I'm gonna get wrecked tn I might have to keep my phone at home cause I'm sure ill send you really weird txts
So after THIS dui, I've decided to stop driving. Not drinking, just quit driving.
I'm cheering for the colts this year. I basically have to since my fake says i'm from indianapolis
the weed was in a baggy that had little penguins on it. i am so excited you have no idea
i'm not sure if i'm mentally prepared for this.. politeness? proper grammar? book reader ? this is a whole new meaning of the species penis for me.
he made his penis look like a sprinkler when he was coming. it was pretty cool actually.
He said I was almost as good as the wheel chair sex he had the night before. Apparently I just cant compete with 4 wheels
the mechanics of walkigng feel weird right now everyone lools like a demon
what does alcohol mean
I don't save the phone numbers of guys I don't like. That way it's a surprise when a random number texts me and tells me I have great tits.

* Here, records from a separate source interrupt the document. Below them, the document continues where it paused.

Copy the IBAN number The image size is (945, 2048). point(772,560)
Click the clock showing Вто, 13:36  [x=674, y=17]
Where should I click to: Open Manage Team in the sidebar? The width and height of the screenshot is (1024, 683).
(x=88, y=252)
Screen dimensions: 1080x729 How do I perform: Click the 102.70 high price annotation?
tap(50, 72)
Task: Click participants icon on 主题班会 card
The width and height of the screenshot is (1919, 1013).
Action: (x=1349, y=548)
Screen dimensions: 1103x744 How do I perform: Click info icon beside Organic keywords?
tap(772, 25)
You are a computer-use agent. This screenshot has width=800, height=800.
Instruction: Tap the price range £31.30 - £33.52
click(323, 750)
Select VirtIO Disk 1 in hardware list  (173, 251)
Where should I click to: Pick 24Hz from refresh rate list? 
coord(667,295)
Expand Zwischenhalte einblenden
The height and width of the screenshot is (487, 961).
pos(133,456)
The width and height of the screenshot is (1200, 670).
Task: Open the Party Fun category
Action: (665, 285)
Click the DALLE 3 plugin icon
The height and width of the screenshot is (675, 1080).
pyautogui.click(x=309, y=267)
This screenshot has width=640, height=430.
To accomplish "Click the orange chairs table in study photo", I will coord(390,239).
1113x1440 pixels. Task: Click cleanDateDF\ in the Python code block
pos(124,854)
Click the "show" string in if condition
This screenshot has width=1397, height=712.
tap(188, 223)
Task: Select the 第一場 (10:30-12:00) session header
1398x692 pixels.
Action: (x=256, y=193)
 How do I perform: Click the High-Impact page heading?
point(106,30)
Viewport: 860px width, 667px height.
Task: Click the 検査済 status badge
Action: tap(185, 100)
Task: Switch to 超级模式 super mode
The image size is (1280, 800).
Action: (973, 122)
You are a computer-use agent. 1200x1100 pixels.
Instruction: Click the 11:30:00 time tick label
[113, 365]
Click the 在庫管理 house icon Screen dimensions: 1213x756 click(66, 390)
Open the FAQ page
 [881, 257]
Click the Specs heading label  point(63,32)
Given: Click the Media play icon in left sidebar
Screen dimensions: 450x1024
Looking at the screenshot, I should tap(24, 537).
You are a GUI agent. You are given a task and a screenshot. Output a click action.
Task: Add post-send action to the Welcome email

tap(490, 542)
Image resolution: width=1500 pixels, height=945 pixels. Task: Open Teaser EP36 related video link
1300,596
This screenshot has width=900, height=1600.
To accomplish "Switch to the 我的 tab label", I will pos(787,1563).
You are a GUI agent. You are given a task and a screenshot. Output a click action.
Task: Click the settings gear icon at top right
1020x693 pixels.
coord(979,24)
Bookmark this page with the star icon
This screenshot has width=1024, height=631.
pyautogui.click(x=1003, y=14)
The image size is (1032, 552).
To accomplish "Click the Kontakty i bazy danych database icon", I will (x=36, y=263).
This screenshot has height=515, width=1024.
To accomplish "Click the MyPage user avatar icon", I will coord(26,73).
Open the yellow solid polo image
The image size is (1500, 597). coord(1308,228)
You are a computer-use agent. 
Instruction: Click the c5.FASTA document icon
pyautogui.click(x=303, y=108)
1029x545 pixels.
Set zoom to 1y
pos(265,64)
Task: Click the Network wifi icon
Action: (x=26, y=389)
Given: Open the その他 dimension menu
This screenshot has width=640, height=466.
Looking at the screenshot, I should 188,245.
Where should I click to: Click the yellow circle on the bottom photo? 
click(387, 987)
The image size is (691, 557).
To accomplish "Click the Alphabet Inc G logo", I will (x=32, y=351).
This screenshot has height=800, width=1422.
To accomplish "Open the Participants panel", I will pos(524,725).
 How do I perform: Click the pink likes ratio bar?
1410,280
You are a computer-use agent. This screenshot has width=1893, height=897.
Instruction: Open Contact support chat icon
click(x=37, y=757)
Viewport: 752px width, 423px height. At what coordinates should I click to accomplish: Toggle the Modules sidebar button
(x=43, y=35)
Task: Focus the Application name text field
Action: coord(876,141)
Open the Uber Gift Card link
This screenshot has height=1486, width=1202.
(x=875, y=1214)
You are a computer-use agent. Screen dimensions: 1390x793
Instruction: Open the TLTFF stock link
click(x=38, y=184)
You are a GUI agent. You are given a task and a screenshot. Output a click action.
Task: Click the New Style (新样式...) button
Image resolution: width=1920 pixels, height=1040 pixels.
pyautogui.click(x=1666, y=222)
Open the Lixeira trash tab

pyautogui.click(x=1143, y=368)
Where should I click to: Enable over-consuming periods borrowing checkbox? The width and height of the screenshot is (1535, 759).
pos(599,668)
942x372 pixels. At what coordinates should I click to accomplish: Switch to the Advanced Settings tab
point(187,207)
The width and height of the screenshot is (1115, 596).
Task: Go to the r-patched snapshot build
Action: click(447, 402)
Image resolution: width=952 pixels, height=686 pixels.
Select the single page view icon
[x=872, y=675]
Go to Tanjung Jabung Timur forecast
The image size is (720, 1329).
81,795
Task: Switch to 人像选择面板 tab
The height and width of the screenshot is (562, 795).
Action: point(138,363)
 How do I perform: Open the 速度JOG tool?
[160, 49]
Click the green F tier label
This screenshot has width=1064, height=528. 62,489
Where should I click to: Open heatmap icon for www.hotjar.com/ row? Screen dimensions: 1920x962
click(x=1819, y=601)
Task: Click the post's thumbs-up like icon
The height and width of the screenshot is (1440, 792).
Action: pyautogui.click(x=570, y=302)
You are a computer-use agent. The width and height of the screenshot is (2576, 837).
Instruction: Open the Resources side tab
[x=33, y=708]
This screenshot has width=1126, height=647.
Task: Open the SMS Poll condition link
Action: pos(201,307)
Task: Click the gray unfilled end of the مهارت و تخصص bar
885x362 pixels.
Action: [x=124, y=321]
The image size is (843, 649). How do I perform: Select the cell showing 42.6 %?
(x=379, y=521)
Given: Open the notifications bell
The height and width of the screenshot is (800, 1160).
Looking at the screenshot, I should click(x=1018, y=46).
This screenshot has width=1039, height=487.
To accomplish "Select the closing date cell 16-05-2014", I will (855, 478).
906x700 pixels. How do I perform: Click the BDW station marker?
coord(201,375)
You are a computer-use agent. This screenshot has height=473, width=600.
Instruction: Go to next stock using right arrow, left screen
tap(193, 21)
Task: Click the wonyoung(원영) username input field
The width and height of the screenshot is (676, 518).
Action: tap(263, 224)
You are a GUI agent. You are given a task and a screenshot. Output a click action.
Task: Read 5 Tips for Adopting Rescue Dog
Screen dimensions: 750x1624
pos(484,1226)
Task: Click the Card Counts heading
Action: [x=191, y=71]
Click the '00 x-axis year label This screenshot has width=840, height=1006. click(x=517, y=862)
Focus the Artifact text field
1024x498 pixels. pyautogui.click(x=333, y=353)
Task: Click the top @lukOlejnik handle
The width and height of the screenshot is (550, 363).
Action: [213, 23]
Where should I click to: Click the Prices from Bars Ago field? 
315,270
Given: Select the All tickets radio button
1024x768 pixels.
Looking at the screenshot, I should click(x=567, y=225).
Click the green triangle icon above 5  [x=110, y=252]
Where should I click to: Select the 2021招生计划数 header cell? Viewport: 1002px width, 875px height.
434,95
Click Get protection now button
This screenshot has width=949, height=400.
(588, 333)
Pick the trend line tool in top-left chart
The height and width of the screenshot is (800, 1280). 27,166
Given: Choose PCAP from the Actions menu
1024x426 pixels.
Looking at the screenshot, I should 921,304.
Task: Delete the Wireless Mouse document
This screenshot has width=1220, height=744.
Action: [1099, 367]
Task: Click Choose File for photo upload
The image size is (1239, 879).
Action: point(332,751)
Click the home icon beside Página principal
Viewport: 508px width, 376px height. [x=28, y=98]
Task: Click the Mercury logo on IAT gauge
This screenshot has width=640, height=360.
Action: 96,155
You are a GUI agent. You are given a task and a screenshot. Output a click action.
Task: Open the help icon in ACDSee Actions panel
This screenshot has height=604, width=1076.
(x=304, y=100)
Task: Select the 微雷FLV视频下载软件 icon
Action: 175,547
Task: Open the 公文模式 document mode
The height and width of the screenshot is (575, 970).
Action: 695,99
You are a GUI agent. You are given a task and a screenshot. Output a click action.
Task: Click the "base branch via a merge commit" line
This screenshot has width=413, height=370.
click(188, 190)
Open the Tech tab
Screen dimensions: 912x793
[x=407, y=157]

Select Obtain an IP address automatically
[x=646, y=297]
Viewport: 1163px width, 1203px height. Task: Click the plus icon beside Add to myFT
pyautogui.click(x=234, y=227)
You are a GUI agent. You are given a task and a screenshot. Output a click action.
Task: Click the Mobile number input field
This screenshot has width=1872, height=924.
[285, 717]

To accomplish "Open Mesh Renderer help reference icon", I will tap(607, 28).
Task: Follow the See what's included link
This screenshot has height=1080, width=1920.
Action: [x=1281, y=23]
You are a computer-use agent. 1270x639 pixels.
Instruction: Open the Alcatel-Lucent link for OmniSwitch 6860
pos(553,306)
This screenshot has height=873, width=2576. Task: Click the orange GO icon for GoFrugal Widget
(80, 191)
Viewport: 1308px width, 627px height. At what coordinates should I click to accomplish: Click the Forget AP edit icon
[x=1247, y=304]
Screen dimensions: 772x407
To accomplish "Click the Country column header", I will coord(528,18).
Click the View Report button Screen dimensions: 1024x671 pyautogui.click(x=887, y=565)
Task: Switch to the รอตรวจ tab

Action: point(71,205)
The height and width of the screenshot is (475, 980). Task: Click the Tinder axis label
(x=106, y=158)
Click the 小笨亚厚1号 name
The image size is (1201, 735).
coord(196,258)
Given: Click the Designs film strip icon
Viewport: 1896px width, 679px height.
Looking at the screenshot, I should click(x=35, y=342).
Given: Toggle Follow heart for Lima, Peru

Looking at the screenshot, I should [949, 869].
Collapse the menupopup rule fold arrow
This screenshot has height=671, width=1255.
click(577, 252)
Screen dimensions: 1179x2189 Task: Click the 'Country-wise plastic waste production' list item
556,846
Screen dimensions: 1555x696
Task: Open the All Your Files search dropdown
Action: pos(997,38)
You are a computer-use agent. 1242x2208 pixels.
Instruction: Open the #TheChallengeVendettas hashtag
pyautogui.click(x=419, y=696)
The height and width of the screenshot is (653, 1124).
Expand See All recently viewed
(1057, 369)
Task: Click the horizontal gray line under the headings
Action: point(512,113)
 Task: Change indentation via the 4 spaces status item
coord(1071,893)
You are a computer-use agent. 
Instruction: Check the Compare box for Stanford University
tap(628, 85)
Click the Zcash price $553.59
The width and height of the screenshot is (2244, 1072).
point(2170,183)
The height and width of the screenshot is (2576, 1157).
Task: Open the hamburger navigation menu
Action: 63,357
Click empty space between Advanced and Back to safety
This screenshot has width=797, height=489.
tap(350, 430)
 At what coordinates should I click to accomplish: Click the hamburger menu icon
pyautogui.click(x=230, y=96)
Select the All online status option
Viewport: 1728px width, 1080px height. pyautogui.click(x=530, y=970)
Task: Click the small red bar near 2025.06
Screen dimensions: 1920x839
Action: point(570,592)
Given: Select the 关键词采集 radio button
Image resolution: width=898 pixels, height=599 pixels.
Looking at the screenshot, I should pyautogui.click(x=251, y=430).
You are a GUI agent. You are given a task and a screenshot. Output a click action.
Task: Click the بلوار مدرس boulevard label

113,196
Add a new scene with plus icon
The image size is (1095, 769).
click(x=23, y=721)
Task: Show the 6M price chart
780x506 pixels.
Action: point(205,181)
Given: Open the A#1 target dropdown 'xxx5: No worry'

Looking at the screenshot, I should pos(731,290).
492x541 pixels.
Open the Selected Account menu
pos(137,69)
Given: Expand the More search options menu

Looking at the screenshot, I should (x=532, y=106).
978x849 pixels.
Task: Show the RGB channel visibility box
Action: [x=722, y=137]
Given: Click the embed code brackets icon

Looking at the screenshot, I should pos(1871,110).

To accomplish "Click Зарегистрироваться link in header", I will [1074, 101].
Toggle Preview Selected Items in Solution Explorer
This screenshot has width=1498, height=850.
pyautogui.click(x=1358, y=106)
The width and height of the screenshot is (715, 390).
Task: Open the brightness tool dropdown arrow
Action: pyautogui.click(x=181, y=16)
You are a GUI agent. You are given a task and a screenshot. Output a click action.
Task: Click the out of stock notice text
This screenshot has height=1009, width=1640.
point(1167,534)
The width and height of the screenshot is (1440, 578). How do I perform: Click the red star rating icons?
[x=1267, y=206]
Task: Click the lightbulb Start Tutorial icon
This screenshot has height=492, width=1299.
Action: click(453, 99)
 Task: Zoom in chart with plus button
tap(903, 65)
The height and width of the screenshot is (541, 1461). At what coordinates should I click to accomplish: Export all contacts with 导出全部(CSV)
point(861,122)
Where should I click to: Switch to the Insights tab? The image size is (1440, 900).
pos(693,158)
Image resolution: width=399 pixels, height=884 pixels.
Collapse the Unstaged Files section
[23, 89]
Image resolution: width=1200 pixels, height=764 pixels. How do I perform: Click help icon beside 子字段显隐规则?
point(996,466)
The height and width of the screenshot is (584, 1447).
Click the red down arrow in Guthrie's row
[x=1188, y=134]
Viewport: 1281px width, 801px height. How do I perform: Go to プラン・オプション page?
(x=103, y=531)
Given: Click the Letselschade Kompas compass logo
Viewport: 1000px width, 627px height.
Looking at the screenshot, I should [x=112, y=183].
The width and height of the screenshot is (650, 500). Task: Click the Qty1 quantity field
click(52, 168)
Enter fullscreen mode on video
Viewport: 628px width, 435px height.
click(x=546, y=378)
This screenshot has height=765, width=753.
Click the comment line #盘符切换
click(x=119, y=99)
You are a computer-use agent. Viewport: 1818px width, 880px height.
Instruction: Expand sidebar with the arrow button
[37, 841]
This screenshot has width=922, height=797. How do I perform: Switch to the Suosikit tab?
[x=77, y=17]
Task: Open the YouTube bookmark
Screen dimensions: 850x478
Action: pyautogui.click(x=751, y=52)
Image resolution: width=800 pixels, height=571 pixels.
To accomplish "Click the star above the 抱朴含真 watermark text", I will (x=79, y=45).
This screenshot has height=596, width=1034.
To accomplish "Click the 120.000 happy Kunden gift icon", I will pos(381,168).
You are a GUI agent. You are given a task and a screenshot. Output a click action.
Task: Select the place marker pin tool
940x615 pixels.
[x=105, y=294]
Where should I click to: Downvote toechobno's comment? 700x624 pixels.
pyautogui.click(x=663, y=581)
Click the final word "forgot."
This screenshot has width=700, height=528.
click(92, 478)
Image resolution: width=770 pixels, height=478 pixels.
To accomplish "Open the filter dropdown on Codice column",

think I signed up for a 5k last night while blackout.
I'm not gonna lie. The only reason I haven't drank a whole bottle of crown tonight is because we only had 3/4 of a bottle left.
I no longer exist. I have transformed into a puddle of sex.
I also tried to solve my dog's itching problem with crystal healing. I'm so high, dude.
I just rubbed amethyst all over him and kept saying 'no bites.'
My bail money is reserved for people I either A, think were in the right, or B, have an awesome story that leads up to needing it. Just remember that before you call me.
Excuse me I just made a hot pocket without burning down the house, I think i can do anything.